Remove Gutenberg boilerplate
Escape out existing characters <, >, &
Encode accented characters
Convert and encode special characters endash, emdash, ellipses
Convert quotes to curly quotes, apostrophes
Clean up double spaces, remove spaces at end of lines
Convert multiple blank lines to a rule (from Gutenberg)
Add in HTML header and footer
Add in paragraph marks
Mark up headings
Clean up special line breaks and indents
Italics and bold
Images

Does anyone have a decent search-replace for handling curly quotes? Found a couple algorithms online but they all seem to run into special cases (nested quotes, quotes inside brackets) and all seem to just give up when trying to deal with something like 5'10" inside a quote ...

WillAdams · 04-22-2008, 09:18 AM

It's not possible to algorithmically handle intermingled quotes &c., which is why compleat document tagging schemes explicitly mark up beginning and ending quotes &c.

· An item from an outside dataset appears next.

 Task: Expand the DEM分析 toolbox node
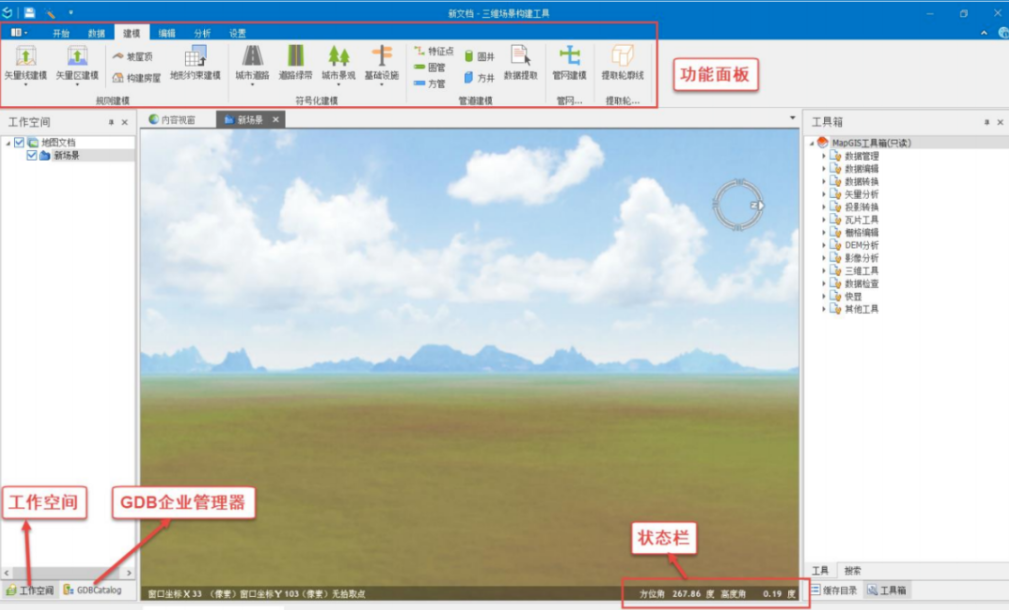pos(824,245)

A search-replace which marks the first set replaced, then replaces the other, then re-replaces the marked set will get one most of the way though, esp. if one uses GREP to exclude likely candidates for apostrophes.

Then, look at and determine which ones need to be quotes, which apostrophes and which ones primes as a final confirming check.

William

JSWolf · 04-22-2008, 09:24 AM

Quote:

Originally Posted by cerement

Does anyone have a decent search-replace for handling curly quotes? Found a couple algorithms online but they all seem to run into special cases (nested quotes, quotes inside brackets) and all seem to just give up when trying to deal with something like 5'10" inside a quote ...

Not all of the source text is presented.